PROMPT: Your copy should match the records exactly, apart from the pictures, which stay out.

######

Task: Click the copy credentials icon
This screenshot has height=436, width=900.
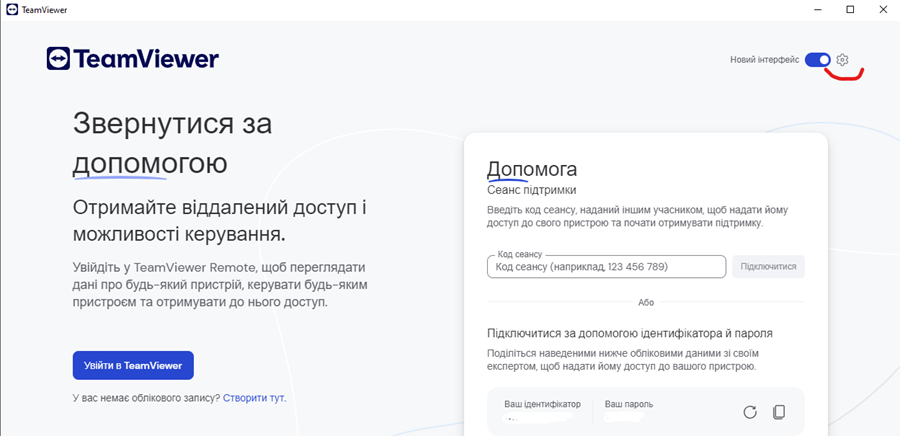Action: pyautogui.click(x=780, y=412)
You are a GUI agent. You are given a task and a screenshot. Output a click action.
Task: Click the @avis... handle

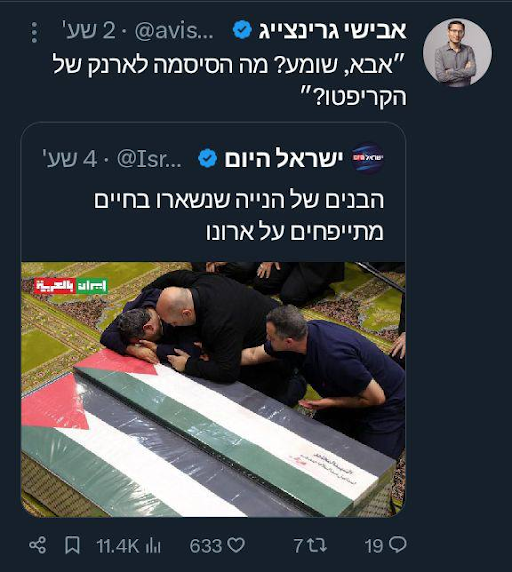pos(174,31)
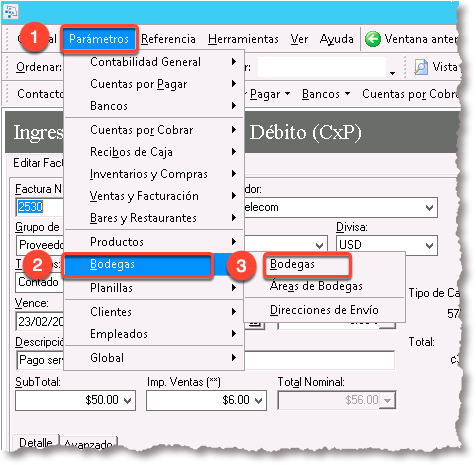Open the Referencia menu
The height and width of the screenshot is (465, 476).
click(x=168, y=39)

######

EXERCISE ANSWER:
Task: Click the copy credentials icon
This screenshot has height=436, width=900.
Action: pyautogui.click(x=780, y=412)
You are a GUI agent. You are given a task and a screenshot. Output a click action.
Task: Click the @avis... handle

pos(174,31)
Open the Referencia menu
The height and width of the screenshot is (465, 476).
click(x=168, y=39)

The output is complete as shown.